Task inputs Block Start
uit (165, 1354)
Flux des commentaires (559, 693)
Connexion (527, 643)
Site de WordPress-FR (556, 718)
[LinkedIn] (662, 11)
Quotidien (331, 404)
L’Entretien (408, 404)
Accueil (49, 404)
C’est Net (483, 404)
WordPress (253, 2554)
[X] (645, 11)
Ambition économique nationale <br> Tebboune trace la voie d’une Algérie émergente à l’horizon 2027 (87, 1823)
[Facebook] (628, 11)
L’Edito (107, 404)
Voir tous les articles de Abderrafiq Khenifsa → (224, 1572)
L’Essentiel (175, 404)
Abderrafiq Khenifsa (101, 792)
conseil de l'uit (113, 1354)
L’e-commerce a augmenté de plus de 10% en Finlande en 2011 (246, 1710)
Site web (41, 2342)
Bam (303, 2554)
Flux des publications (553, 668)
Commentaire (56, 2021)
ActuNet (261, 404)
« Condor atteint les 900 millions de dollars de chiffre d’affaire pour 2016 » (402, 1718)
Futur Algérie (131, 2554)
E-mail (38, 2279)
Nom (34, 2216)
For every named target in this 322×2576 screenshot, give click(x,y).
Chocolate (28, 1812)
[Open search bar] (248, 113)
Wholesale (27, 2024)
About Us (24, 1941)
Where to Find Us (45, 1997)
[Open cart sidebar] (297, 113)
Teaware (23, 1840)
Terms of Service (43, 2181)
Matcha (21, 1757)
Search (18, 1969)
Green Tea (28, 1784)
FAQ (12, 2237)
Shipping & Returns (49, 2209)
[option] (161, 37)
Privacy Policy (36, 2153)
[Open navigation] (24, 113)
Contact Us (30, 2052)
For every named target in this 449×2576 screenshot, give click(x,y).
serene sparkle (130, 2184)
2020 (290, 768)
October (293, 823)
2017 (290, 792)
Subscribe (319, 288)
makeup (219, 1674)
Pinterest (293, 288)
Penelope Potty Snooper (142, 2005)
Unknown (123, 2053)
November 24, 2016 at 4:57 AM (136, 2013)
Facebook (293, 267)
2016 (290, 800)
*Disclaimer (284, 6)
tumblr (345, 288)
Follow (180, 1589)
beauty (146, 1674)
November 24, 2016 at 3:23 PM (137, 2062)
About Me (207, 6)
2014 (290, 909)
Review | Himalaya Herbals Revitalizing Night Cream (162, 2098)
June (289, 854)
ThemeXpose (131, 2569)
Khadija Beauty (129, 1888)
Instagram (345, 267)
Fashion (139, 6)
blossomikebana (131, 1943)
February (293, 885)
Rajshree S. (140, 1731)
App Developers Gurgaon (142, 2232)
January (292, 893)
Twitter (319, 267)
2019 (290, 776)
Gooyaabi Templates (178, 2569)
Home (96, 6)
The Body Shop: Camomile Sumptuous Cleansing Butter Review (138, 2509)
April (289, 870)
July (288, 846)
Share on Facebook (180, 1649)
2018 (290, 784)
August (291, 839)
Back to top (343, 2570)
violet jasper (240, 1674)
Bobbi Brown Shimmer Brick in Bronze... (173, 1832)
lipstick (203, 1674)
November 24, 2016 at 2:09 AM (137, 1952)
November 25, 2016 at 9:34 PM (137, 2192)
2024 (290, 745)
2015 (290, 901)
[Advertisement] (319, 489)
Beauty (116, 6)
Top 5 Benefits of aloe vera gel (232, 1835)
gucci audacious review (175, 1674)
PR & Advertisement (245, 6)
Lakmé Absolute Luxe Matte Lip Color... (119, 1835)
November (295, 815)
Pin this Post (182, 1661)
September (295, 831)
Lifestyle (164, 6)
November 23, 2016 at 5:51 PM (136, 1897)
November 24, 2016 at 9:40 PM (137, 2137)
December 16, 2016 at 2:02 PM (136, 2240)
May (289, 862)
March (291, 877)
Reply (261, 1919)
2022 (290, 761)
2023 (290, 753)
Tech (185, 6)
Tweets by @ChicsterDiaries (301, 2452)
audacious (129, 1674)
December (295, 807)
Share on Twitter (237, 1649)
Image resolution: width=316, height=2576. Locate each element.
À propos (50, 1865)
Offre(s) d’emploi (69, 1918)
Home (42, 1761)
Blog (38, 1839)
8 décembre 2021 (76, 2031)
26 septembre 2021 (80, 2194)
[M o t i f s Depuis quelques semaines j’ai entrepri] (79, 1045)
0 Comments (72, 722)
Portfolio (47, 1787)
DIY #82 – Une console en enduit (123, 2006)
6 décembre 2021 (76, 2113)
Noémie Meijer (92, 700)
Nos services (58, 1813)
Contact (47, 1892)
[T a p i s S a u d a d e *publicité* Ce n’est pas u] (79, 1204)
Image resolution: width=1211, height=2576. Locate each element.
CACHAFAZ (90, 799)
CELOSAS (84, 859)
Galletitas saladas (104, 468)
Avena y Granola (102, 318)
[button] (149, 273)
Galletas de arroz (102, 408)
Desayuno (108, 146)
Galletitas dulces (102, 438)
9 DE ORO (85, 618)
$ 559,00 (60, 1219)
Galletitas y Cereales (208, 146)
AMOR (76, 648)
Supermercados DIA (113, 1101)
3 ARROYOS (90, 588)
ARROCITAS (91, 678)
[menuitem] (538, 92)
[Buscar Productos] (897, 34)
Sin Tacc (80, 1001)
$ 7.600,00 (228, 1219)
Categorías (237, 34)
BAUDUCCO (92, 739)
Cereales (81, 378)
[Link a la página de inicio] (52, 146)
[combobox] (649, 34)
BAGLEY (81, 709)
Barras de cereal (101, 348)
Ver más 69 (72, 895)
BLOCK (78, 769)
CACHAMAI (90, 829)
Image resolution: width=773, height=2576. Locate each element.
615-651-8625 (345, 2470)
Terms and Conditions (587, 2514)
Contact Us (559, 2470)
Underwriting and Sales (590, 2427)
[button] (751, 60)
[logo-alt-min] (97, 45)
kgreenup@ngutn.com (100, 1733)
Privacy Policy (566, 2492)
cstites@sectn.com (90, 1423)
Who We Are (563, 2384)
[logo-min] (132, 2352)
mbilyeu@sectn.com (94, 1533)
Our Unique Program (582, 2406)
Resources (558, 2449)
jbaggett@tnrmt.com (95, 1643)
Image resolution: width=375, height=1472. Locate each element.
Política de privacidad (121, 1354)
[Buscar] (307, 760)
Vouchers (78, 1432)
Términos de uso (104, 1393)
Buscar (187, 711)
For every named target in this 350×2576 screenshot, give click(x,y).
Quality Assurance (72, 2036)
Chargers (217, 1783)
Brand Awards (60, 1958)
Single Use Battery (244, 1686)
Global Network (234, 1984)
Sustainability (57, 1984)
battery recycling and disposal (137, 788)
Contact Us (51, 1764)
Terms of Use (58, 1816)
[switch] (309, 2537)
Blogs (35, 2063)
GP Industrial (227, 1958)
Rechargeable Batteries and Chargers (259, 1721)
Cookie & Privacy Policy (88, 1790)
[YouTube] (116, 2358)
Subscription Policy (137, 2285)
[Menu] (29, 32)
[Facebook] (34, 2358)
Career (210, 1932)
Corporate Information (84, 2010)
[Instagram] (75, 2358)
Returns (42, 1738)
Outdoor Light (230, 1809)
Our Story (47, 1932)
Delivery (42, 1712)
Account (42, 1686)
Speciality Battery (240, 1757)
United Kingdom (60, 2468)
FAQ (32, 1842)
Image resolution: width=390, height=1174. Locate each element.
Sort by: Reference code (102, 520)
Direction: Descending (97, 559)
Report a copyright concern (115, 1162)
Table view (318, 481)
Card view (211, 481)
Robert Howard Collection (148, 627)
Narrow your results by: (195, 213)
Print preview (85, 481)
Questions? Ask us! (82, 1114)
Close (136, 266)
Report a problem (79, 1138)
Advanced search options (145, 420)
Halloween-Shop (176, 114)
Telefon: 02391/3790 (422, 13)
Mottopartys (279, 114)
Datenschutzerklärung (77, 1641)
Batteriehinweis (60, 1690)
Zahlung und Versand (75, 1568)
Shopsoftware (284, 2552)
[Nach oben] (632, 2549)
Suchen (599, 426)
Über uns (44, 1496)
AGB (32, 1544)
Task inputs Block End
§ Task objective: Find the word "target" in the entries above, then copy each line that holds it.

§ Exercise result:
For every named target in this 322×2576 screenshot, give click(x,y).
For every named target in this 449×2576 screenshot, give click(x,y).
For every named target in this 350×2576 screenshot, give click(x,y).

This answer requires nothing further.